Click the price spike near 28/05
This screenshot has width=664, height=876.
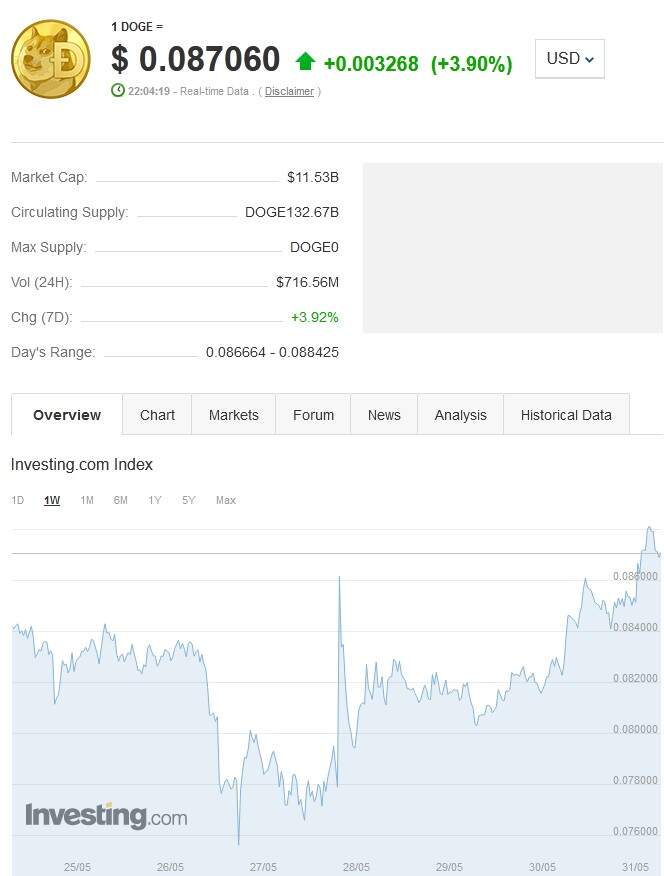point(340,579)
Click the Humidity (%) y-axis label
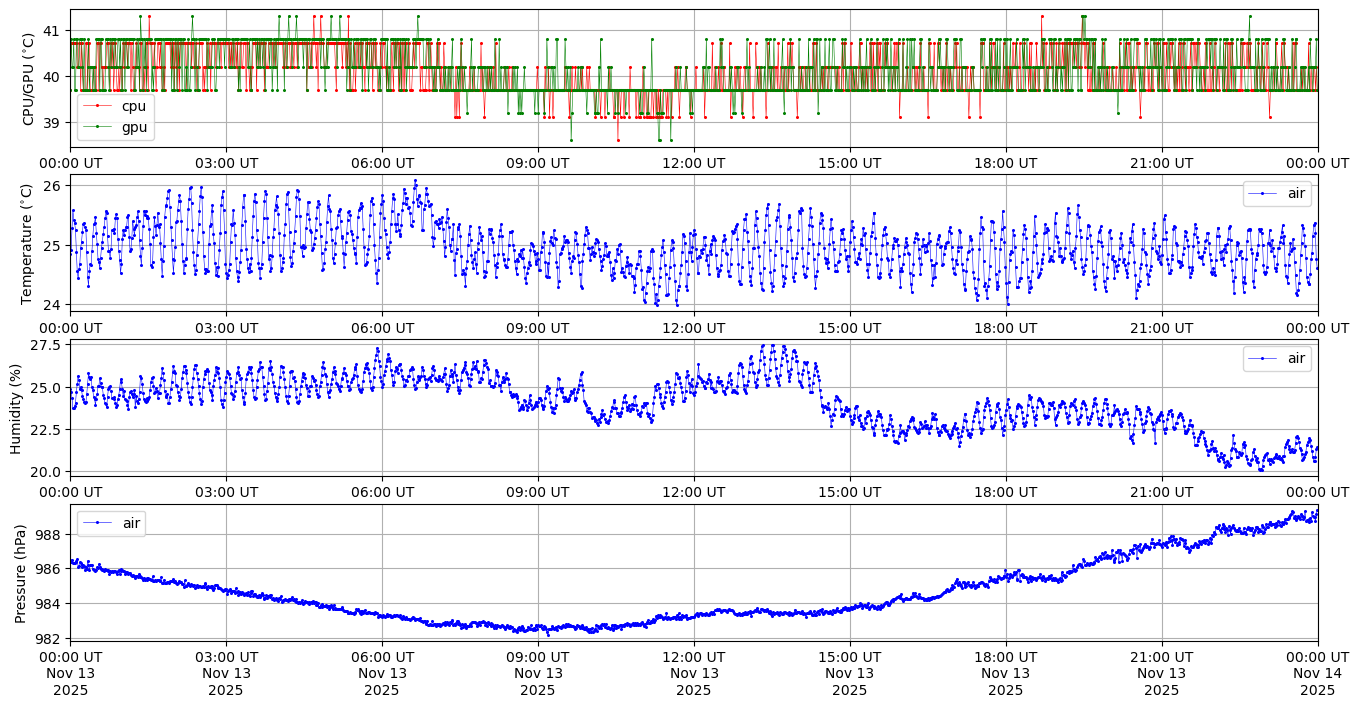 [x=16, y=408]
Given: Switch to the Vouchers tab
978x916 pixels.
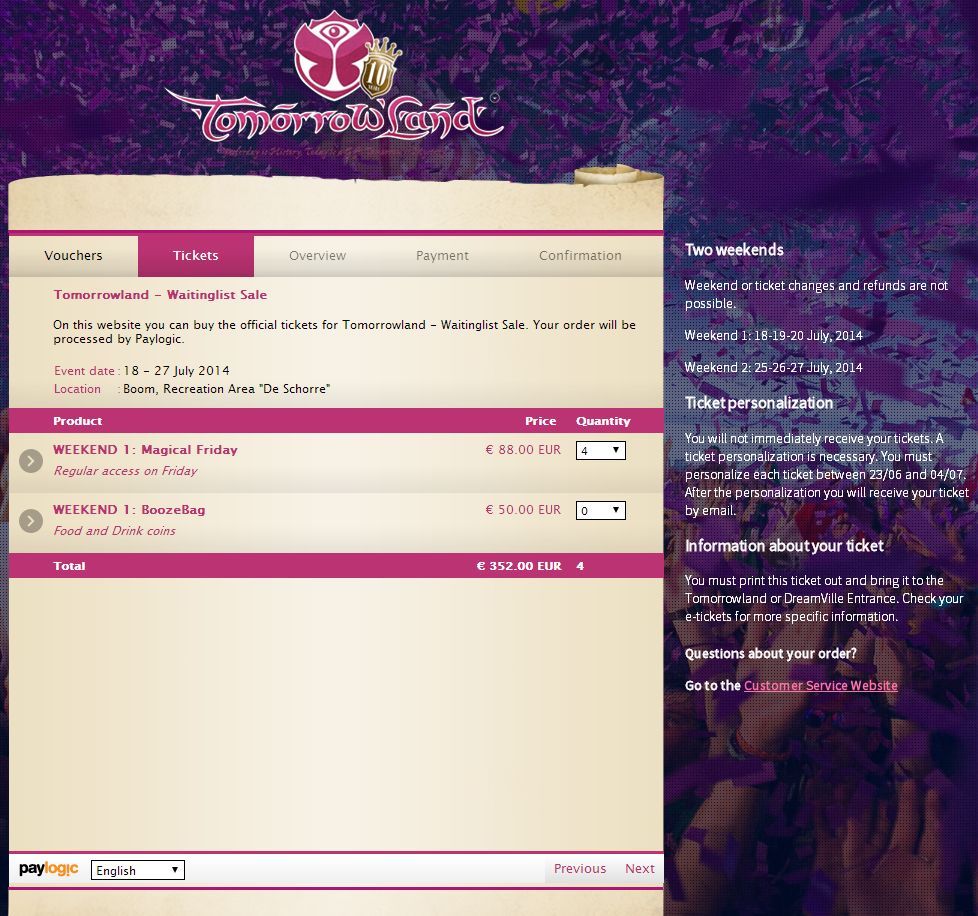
★ ★ ★ ★ ★
Return each of the records above word for word and line for line, leaving the pictures out.

Click the price spike near 28/05
This screenshot has width=664, height=876.
point(340,579)
Click the Humidity (%) y-axis label
 [x=16, y=408]
Given: Switch to the Vouchers tab
978x916 pixels.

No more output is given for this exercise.